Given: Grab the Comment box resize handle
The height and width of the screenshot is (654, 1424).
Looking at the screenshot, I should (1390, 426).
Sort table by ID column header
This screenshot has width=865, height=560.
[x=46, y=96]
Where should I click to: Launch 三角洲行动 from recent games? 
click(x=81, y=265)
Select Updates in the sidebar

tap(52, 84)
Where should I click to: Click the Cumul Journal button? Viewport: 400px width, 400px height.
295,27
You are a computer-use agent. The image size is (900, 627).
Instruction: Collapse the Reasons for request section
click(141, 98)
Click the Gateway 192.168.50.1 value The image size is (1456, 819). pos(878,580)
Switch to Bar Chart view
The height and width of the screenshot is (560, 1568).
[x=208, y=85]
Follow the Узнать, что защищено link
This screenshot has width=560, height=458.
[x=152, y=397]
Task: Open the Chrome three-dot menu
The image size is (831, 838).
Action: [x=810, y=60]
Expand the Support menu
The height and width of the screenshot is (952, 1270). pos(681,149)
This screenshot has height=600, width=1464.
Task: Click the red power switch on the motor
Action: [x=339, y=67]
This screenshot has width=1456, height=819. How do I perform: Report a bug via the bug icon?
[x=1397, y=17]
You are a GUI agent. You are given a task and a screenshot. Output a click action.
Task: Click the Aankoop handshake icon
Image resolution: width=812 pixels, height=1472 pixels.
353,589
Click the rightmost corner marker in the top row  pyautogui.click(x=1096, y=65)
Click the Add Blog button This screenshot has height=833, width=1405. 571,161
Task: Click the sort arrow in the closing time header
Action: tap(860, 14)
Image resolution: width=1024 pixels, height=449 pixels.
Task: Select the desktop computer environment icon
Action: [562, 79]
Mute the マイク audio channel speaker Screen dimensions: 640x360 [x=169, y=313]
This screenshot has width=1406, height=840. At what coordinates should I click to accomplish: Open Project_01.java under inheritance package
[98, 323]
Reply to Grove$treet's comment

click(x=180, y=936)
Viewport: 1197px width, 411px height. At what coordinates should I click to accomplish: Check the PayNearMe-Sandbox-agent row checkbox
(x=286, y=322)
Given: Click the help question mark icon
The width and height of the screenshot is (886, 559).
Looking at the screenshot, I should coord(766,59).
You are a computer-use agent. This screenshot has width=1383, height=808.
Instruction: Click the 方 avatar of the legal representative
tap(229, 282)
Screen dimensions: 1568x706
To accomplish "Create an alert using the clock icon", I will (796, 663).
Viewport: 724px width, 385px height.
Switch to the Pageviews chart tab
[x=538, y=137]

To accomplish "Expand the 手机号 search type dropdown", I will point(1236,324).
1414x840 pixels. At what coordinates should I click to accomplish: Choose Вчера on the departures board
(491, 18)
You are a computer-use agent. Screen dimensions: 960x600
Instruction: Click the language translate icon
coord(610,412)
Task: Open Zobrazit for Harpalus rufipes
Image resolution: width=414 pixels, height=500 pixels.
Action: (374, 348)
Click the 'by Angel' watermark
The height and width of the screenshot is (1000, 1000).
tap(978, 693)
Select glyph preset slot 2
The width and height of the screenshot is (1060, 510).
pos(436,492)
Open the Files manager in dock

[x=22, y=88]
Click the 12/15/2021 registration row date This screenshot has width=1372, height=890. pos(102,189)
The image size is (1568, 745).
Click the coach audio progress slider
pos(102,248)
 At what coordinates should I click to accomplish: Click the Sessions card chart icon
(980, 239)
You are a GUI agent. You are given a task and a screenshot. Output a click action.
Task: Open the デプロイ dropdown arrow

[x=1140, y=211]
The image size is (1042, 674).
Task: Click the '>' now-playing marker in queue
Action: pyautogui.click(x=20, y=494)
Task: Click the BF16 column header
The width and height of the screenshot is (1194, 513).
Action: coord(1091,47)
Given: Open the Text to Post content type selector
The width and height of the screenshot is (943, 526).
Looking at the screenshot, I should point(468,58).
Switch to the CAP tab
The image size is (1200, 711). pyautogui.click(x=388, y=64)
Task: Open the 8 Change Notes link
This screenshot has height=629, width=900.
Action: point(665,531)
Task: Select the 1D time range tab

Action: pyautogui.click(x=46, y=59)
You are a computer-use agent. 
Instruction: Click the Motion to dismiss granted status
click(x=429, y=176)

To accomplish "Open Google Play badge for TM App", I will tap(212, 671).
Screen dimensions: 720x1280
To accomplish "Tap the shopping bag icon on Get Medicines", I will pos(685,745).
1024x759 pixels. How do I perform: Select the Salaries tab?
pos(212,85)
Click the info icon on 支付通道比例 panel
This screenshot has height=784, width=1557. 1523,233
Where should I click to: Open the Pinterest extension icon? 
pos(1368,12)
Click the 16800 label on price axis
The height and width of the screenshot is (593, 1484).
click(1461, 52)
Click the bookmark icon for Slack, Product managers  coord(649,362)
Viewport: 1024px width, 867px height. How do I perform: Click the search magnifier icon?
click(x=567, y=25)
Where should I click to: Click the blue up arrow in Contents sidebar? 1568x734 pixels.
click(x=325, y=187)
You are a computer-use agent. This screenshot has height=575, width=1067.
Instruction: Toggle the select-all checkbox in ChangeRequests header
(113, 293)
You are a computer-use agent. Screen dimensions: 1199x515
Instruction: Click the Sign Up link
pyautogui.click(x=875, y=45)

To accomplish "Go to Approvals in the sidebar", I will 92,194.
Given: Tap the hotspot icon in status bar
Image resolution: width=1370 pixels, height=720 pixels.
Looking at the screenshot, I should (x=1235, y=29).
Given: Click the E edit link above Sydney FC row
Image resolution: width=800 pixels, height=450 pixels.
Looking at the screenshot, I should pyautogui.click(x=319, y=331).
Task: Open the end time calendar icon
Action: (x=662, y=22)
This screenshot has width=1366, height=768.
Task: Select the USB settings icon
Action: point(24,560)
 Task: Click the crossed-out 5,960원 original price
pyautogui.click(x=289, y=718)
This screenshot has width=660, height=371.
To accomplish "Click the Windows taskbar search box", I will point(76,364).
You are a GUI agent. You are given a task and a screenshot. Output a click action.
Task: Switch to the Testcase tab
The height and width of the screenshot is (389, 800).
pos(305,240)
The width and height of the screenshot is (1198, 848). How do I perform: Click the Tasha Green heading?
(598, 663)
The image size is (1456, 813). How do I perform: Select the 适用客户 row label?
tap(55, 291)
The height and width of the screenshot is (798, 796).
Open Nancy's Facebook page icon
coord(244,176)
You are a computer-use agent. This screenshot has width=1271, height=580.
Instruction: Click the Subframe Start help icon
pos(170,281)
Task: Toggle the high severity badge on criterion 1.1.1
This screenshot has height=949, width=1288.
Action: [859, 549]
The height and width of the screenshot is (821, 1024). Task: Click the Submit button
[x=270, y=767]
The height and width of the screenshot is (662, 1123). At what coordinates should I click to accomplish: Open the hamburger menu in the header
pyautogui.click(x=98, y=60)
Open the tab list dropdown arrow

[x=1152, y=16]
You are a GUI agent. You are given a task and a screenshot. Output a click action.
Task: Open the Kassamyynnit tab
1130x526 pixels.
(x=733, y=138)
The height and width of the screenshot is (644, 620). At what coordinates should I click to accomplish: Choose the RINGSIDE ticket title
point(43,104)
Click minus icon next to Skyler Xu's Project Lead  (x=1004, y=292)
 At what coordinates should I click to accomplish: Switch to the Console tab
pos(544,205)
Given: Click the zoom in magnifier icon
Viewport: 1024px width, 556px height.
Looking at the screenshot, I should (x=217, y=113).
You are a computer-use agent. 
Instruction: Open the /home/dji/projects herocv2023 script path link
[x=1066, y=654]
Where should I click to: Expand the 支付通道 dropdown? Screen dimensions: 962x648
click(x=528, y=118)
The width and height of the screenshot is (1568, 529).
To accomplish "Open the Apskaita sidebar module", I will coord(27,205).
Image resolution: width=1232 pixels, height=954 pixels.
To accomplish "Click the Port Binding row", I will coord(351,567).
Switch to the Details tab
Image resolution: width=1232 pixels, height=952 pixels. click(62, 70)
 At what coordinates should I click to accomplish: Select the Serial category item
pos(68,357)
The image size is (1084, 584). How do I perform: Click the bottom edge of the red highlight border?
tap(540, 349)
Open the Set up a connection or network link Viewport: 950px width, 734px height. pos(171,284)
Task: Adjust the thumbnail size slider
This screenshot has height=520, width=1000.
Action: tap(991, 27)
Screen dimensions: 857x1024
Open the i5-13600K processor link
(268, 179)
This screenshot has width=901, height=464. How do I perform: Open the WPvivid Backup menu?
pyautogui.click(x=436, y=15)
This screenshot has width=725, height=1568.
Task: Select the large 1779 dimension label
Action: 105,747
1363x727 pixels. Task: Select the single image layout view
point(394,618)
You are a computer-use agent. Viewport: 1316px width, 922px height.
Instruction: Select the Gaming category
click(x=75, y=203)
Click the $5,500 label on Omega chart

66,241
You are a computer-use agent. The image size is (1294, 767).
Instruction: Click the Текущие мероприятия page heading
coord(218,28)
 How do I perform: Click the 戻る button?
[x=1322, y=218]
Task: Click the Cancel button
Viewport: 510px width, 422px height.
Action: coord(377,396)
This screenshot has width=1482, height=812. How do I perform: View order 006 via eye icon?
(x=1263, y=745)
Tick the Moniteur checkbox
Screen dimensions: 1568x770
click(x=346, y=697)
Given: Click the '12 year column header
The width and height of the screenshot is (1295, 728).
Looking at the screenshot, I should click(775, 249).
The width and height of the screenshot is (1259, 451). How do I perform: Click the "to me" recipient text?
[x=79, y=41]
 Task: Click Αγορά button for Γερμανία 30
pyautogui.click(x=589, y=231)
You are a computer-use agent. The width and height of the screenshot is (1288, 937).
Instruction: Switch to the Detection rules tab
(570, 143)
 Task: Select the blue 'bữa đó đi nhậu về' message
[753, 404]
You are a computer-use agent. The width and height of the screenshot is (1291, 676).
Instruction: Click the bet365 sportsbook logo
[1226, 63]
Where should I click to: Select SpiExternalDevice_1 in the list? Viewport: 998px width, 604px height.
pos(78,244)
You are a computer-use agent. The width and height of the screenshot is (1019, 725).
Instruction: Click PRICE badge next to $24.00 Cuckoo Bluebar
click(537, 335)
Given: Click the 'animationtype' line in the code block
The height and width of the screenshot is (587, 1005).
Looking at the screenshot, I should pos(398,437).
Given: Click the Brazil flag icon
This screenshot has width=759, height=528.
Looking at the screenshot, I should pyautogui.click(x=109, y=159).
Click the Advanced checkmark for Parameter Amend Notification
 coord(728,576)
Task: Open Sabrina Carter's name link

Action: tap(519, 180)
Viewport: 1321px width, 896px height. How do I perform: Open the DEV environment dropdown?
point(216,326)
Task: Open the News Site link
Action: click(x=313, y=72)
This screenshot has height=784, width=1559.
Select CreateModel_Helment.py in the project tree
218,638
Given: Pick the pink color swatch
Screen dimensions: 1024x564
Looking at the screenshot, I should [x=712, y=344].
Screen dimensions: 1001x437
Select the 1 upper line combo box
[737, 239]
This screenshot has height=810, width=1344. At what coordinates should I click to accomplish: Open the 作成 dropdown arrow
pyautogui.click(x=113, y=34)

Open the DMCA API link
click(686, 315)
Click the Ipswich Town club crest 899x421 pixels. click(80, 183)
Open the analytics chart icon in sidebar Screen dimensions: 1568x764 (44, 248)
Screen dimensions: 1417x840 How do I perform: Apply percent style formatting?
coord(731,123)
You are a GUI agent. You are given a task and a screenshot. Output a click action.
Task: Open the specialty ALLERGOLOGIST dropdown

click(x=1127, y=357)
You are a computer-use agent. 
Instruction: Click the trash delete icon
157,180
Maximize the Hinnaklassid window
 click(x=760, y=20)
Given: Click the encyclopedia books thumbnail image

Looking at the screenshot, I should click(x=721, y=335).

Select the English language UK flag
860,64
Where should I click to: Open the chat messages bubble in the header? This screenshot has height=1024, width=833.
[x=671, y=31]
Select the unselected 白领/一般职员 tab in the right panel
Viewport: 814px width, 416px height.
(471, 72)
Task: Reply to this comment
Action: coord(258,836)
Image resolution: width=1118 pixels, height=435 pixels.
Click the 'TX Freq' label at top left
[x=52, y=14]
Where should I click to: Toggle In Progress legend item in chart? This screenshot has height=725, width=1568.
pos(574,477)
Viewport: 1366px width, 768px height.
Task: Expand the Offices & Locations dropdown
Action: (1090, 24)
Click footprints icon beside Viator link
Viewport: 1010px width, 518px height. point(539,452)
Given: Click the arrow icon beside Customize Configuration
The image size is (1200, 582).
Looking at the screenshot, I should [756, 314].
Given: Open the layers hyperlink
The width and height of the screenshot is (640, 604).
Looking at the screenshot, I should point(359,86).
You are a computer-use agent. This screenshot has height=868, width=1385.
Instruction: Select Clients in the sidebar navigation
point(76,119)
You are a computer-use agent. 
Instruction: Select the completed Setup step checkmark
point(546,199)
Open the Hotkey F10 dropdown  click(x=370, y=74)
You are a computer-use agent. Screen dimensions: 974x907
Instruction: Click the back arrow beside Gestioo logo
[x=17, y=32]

> **AIM**: Rewrite the lines between the one holding "Image resolution: width=1232 pixels, height=954" and the one holding "Action: coord(377,396)", inclusive, putting "Directive" wherever "Instruction" appears and leaving everything else unchanged.

> **OUTPUT FOR THIS TASK**:
Image resolution: width=1232 pixels, height=954 pixels.
To accomplish "Click the Port Binding row", I will coord(351,567).
Switch to the Details tab
Image resolution: width=1232 pixels, height=952 pixels. click(62, 70)
 At what coordinates should I click to accomplish: Select the Serial category item
pos(68,357)
The image size is (1084, 584). How do I perform: Click the bottom edge of the red highlight border?
tap(540, 349)
Open the Set up a connection or network link Viewport: 950px width, 734px height. pos(171,284)
Task: Adjust the thumbnail size slider
This screenshot has height=520, width=1000.
Action: tap(991, 27)
Screen dimensions: 857x1024
Open the i5-13600K processor link
(268, 179)
This screenshot has width=901, height=464. How do I perform: Open the WPvivid Backup menu?
pyautogui.click(x=436, y=15)
This screenshot has width=725, height=1568.
Task: Select the large 1779 dimension label
Action: 105,747
1363x727 pixels. Task: Select the single image layout view
point(394,618)
You are a computer-use agent. Viewport: 1316px width, 922px height.
Directive: Select the Gaming category
click(x=75, y=203)
Click the $5,500 label on Omega chart

66,241
You are a computer-use agent. The image size is (1294, 767).
Directive: Click the Текущие мероприятия page heading
coord(218,28)
 How do I perform: Click the 戻る button?
[x=1322, y=218]
Task: Click the Cancel button
Viewport: 510px width, 422px height.
Action: coord(377,396)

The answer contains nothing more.